→ Instructions to follow: The full listing, excluding its pictures, should be printed exactly as it stands.

→ Task inputs:
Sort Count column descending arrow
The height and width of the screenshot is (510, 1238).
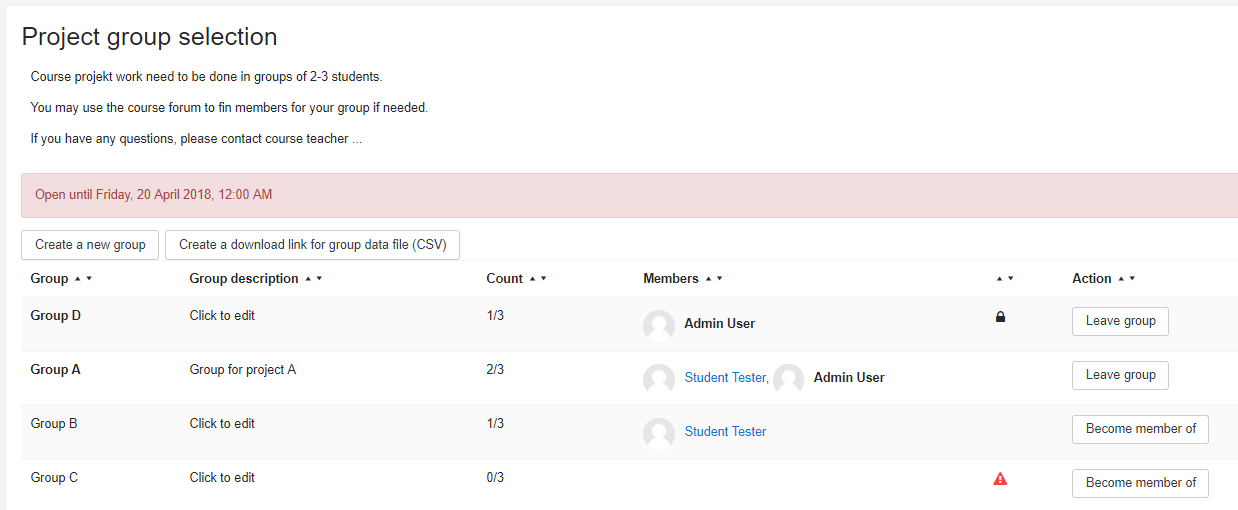click(x=543, y=279)
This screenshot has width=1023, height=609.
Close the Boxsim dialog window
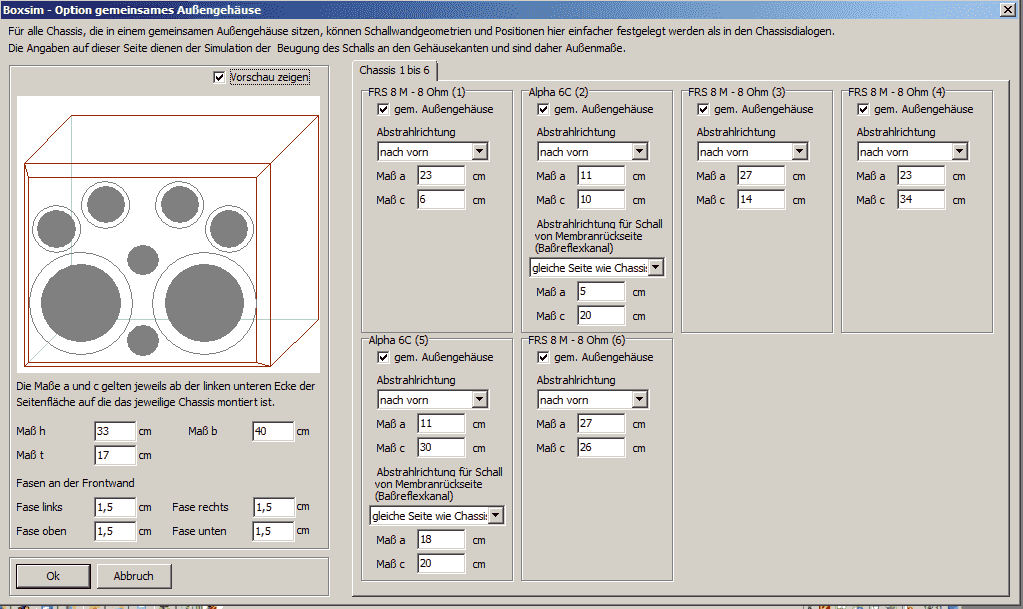1009,9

→ Response box:
Sort Count column descending arrow
The height and width of the screenshot is (510, 1238).
click(x=543, y=279)
This screenshot has width=1023, height=609.
Close the Boxsim dialog window
1009,9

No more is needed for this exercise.